Many companies face this question – What should they charge for their products? Right pricing has always been a tussle between the seller and buyer. Traditionally, brands set the price based on competitors offering, market conditions (supply/demand), ROI etc. Then came along value-based pricing wherein a customer would pay a price that would reflect a product’s true value. However, marketers would argue that such a strategy is subjective because value means different things to different consumers. A discount strategy would probably work better instead. In addition, factors like loss aversion play a role – the value of a few cents is much higher when it is deducted rather than added to the bill value.
Case in point
Starbucks charges its customers 10 cents for every paper cup they use. If the customers bring a reusable travel mug, they get a 10-cent discount on any Starbucks beverage. An ideal pricing strategy can be – set one default price and charge 10 cents extra for the paper cup instead of offering a discount for getting a mug.
In January 2011, jcpenney announced its “Fair and Square” pricing strategy. As per the new strategy, the company removed frequent deep-discount sales it had been offering and instead reduced the base price of all items by about 40%. However, the new pricing strategy did not work as in a few months the store traffic declined by 10% and sales by more than 20%. To the customer the ‘fair’ (low) price feels like cheap product whereas a higher priced product offered at a discount appears to be of higher value. Similarly, a few years back Macy’s had reduced the number of coupons it offered to its customers. However, within a year, it restored the coupons, as it realized that consumers preferred them.
In 1992, American Airlines had announced a simplified pricing system (four kinds of fares instead of 16). The pricing strategy was adopted to save $25 million annually by reducing administrative burden with so many fare types. However, in six months American Airlines withdrew the new pricing plan admitting that it was a failure. Competitors were easily undercutting their simple fares.
In April 2012, P&G reported that its sales increased 3% in the quarter. Its competitors, Unilever PLC and Colgate-Palmolive reported sales increase of 8.5% and 6.5% respectively. The problem lay in P&G’s price war strategy to defend market share and not profits. P&G managers reduced prices to hold market share. This resulted in lower margins for the company. In the end, aggressive pricing strategies should be combined with innovation. P&G’s rivals innovated better in many product categories and were more successful.
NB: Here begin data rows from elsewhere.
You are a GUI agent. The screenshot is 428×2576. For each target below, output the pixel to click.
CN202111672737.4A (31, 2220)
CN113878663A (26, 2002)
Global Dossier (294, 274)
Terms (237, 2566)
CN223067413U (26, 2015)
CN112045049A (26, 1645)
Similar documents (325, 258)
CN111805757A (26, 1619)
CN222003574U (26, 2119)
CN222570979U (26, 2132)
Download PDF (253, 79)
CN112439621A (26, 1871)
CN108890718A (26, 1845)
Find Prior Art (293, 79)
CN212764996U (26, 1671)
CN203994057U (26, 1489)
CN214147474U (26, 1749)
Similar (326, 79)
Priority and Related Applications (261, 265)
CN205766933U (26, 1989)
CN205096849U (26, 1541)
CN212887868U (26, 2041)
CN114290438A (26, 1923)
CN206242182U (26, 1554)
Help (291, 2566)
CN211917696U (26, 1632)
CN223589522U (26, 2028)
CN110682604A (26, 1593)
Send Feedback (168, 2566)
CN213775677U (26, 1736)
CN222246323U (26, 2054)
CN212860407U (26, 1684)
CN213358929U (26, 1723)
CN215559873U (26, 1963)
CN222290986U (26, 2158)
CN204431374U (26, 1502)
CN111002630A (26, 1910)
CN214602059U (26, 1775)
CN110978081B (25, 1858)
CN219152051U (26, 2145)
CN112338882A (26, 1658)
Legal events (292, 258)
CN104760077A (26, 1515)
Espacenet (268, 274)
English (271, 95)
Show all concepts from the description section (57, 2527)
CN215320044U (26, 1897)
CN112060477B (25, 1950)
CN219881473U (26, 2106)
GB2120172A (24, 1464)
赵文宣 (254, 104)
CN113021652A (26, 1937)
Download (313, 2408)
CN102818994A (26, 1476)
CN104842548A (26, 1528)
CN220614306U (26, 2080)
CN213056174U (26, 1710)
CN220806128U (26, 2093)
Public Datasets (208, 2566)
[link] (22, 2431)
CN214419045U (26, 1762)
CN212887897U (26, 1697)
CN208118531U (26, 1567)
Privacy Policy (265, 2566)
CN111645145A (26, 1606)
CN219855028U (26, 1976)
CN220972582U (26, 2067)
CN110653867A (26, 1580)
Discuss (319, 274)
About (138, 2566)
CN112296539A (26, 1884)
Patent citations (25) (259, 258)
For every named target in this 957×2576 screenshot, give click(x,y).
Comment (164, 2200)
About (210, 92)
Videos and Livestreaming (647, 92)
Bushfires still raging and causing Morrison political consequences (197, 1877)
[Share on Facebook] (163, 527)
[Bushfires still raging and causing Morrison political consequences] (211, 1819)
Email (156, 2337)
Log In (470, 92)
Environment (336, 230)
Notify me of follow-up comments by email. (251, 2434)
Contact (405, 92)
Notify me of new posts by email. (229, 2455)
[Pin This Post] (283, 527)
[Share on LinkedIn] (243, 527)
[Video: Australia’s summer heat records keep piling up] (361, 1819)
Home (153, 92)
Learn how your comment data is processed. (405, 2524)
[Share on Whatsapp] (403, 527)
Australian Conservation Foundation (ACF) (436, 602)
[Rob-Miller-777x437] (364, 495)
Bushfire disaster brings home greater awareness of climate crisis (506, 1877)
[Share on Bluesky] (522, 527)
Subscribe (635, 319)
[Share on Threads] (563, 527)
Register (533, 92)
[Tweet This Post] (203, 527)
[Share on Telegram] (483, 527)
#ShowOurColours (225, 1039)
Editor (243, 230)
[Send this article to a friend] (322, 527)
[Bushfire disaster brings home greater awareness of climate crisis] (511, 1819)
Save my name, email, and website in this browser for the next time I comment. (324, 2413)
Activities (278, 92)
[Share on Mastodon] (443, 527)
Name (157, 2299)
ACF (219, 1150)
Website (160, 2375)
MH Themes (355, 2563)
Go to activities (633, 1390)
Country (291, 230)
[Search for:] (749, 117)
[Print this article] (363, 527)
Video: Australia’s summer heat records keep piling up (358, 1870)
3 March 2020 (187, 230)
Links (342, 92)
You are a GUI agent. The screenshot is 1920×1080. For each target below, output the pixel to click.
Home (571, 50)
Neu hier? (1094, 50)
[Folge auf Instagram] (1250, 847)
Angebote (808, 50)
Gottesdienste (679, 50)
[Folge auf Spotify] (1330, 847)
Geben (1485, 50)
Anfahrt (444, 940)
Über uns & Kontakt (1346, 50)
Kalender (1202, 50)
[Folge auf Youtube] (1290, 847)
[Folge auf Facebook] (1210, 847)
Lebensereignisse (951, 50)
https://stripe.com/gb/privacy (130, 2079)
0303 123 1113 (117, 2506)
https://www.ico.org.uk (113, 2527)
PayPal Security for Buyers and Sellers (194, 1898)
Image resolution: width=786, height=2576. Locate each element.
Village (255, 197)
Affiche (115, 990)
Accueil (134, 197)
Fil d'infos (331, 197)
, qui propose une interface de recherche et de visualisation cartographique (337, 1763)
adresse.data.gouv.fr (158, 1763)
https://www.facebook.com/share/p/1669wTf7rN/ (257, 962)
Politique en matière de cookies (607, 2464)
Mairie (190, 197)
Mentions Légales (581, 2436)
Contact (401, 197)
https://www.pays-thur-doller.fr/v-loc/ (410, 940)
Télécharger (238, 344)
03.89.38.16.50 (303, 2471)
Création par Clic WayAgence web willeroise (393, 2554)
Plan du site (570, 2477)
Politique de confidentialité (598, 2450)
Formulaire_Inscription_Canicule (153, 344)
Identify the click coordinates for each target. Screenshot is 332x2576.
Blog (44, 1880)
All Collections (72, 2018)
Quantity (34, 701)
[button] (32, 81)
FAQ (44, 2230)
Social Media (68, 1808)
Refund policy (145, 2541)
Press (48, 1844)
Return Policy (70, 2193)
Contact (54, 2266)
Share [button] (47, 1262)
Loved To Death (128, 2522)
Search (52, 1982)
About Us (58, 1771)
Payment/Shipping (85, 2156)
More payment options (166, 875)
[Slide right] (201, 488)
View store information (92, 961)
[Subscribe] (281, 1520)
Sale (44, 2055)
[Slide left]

In September 2011, Bank of America announced that it would charge 5USD per month as debit card fees. Customers were not happy with this decision and by end of the year the number of closed accounts increased by 20% as compared to a year earlier. In July 2011, Netflix increased its prices by 60% for DVD and video streaming rentals. Customers did not like the unjust move and many users cancelled the service.
Points to ponder
- Do not price the product too low thinking that customers want cheaper products. The customer might consider it of low value.
- Do not price the product too high unless it is well differentiated or unique otherwise the competition with similar offering will win.
- Know your customer and what he/she wants. If the majority customer is in the middle-income group and prefer discounts, price accordingly. Similarly, if the majority customer is high-income group, then they might not prefer cheap products considering them to be of inferior value.
- If the customers know the cost, they set the price.